The Browns started three quarterbacks last season because of injuries and poor performance, but Gordon still finished the year as the NFL's leader in receiving yards (1,646, which ranks 10th all time) and receiving yards per game (117.6, which ranks sixth all time). He also had 87 catches and nine touchdowns, earning Associated Press first-team All-Pro honors and his first Pro Bowl selection. Gordon ranked 16th on the NFL Network's The Top 100 Players of 2014. Players vote to form the list.
"Anytime you lose the leading receiver in the NFL, it's not a good thing," Pro Bowl tight end Jordan Cameron said in May. "It will be a void definitely. 1/8Offensive coordinator3/8 Kyle 1/8Shanahan3/8 is a smart guy. He'll find a way to fill that void, and we've got some playmakers that will fill in and try to fill that void the best we can."

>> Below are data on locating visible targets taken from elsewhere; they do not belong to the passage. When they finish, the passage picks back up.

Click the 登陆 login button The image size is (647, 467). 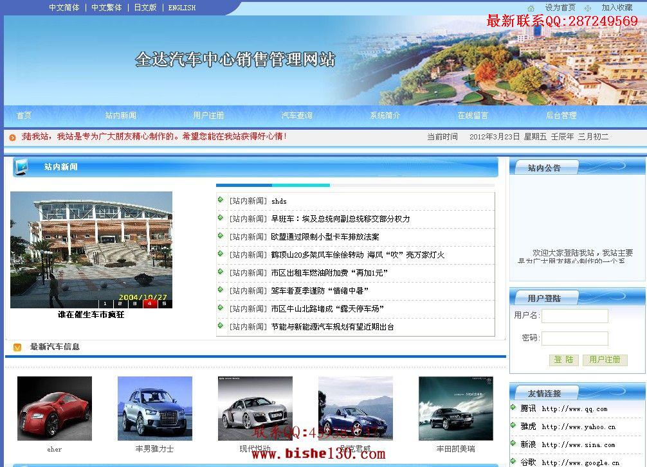pos(563,360)
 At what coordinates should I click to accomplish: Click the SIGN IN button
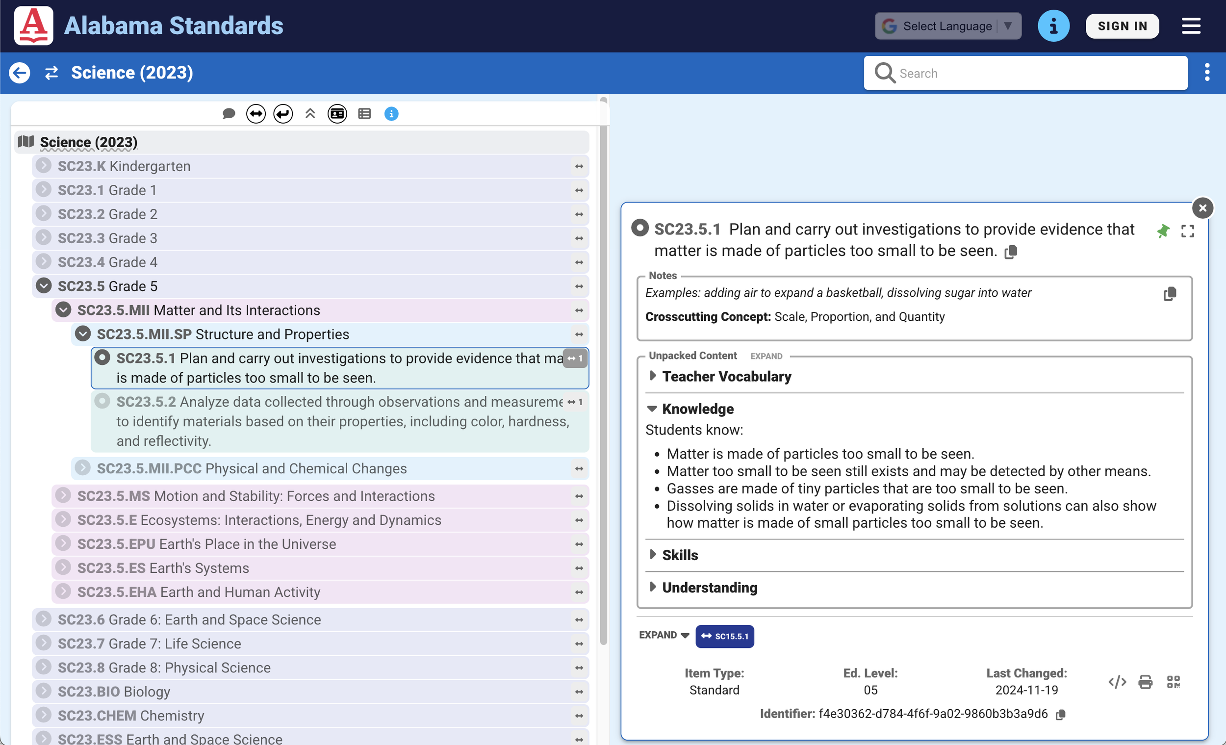(x=1122, y=26)
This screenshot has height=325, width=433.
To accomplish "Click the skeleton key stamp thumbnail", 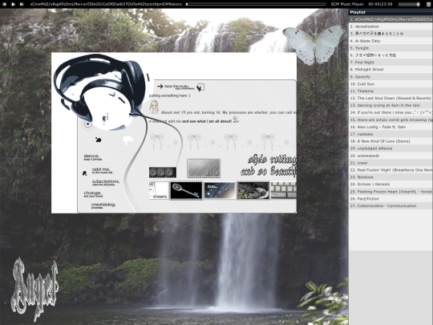I will click(x=186, y=191).
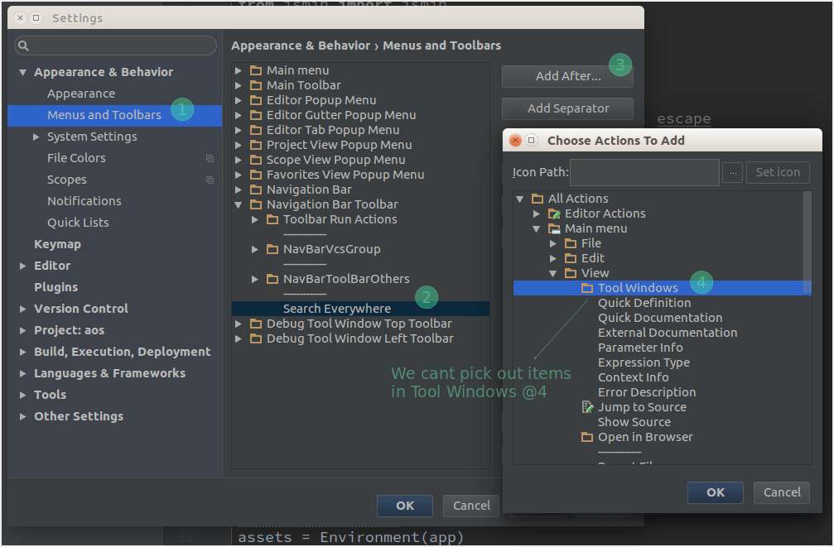Image resolution: width=834 pixels, height=547 pixels.
Task: Collapse the View node in All Actions
Action: click(x=552, y=272)
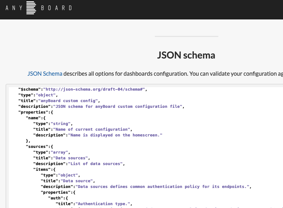The image size is (283, 208).
Task: Click the "BOARD" text in header
Action: (56, 8)
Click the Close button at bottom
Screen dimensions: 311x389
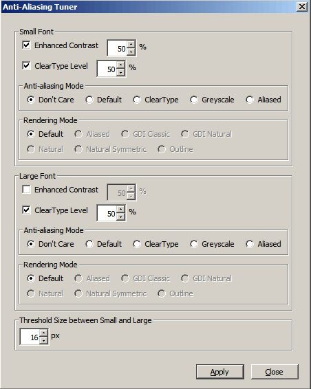pyautogui.click(x=275, y=372)
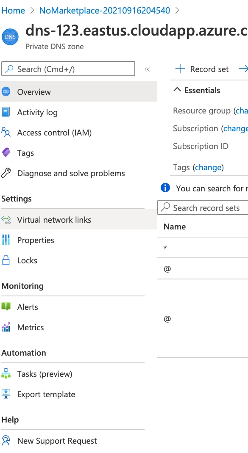Go to Home breadcrumb link

point(13,11)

The Browns, though, won't be able to come close to fully compensating for the loss of Gordon. General Manager Ray Farmer didn't pick a receiver in May's draft, even though he knew about Gordon's predicament.
Cameron becomes the top receiving threat with Gordon removed from the equation. Meanwhile, the receiving corps is filled with veterans who have durability concerns such as Andrew Hawkins, Miles Austin and Nate Burleson, unproven young players such as Charles Johnson and Travis Benjamin and undrafted rookies such as Tayor Gabriel and Willie Snead.